I opened Facebook recently and read an email that pretty much shocked and irritated me at the same time. It was from a FB friend who notified others that a very close friend of our church family had died the night before at the age of 26 from an unexplained illness. I wasn’t related, but because we all grew up together, it was if it was a family member.
Now having been a reporter, I understand how shocking it can be for readers or listeners, when they learn of a death of an individual in print or on the radio or on television. It’s never easy being the bearer of bad news. I’ve always tried to stay sensitive when reporting this type of news. And I was always glad when police agencies didn’t give out the name of the victims until family was notified. It SOMETIMES kept me from getting cursed out by mom, dad, sisters, brothers, aunts, uncles, neighbors and the dog.
But sending an email? I thought — OUTRAGEOUS!
Luckily, my father had talked to me about it the night before I read the message.
I of course sent this loved one an email saying: “Please be careful how you announce someone’s death. Usually a phone call is more appropriate.” The FB friend probably didn’t realize they could have also offended the family – since the person who died wasn’t even from the FB friend’s immediate family.
After sending my email, I started to do a little research to see if it was actually proper etiquette to send an email to notify someone about a death. And to my surprise, in some cases, emails are actually appropriate – MY BAD.
One funeral website: Owenfuneralhome.com says that emails are appropriate as an expression of sympathy for the family if it is “from those who are not intimate with the family such as a business associate or a former neighbor. The family will appreciate your message of concern.” Otherwise flowers or a phone call to offer your sympathies are more appropriate.

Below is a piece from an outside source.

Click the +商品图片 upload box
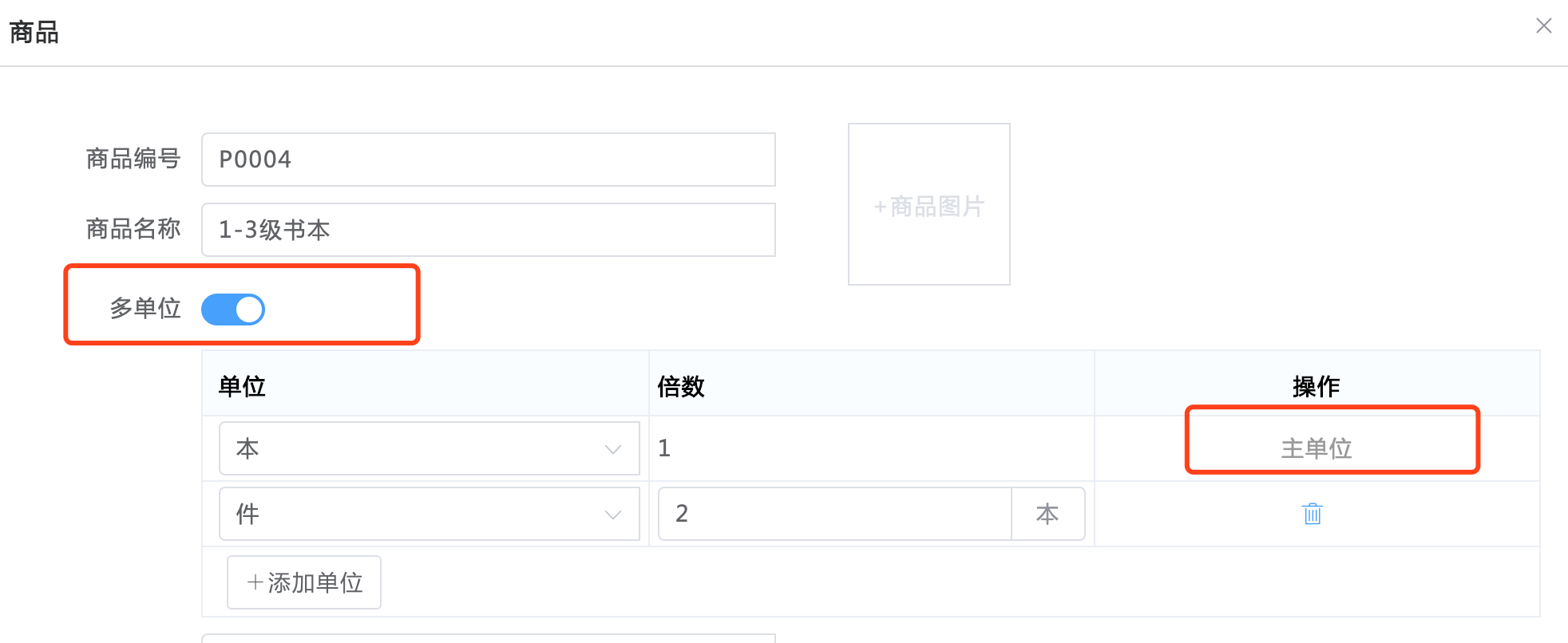This screenshot has height=643, width=1568. click(x=929, y=205)
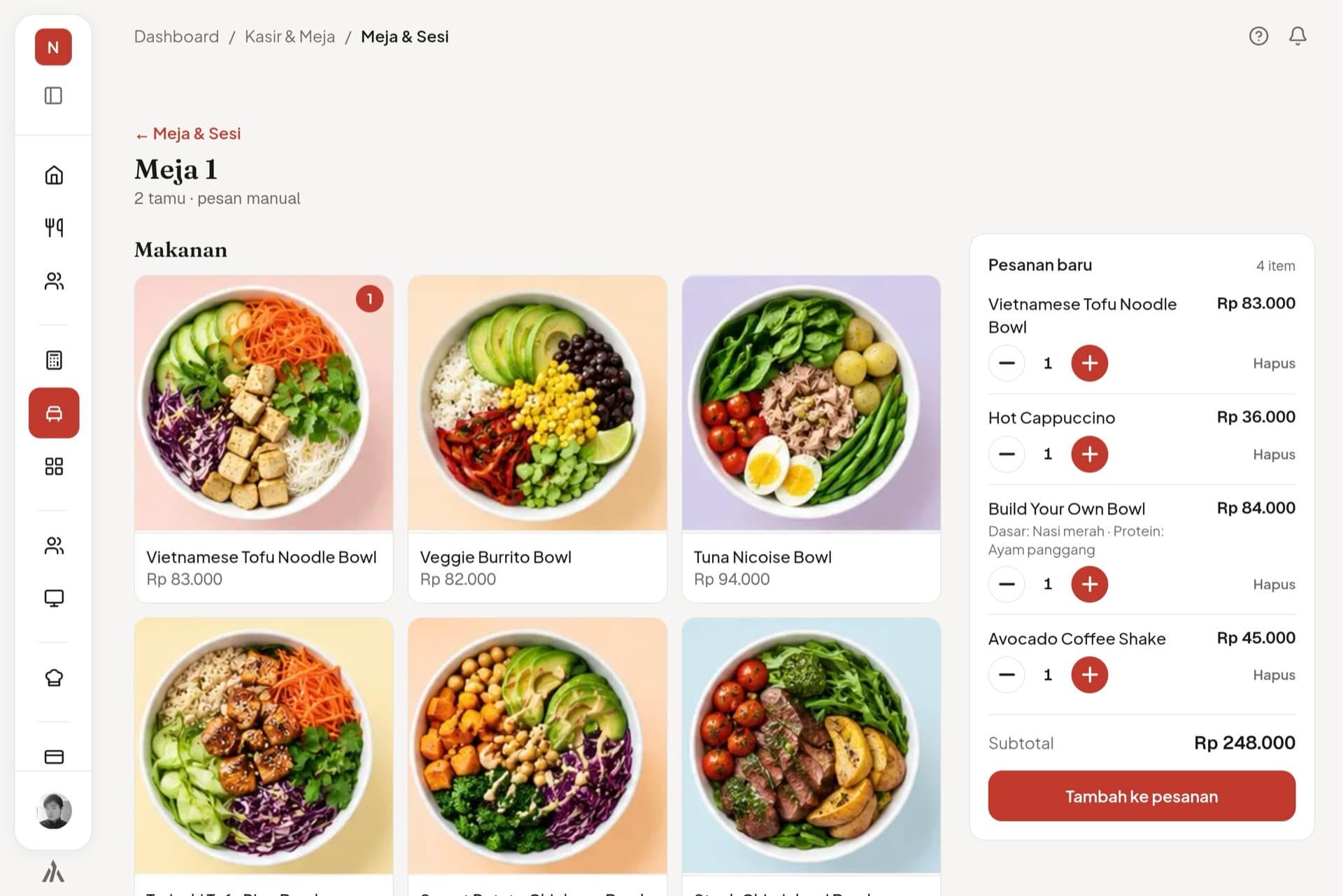Image resolution: width=1343 pixels, height=896 pixels.
Task: Select the grid layout icon in sidebar
Action: click(x=54, y=467)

I’ve also known large families to put up announcements on their websites or churches to make announcements of death on their websites as well. However, all the information came directly from an immediate family member who was passing on the news with other family members’ consent.
Other web sites I searched on death etiquette said email notification was a not the best way to notify others even though this might be shifting due to a change in how people communicate. Usually it’s noted that family will notify others of death by sending out cards or by phone calls. But if you have a large family (say like the Osmonds’ family) I’m sure there may be exceptions.
Changing trends or not….emails in my opinion are just not the way to tell someone – a loved one died.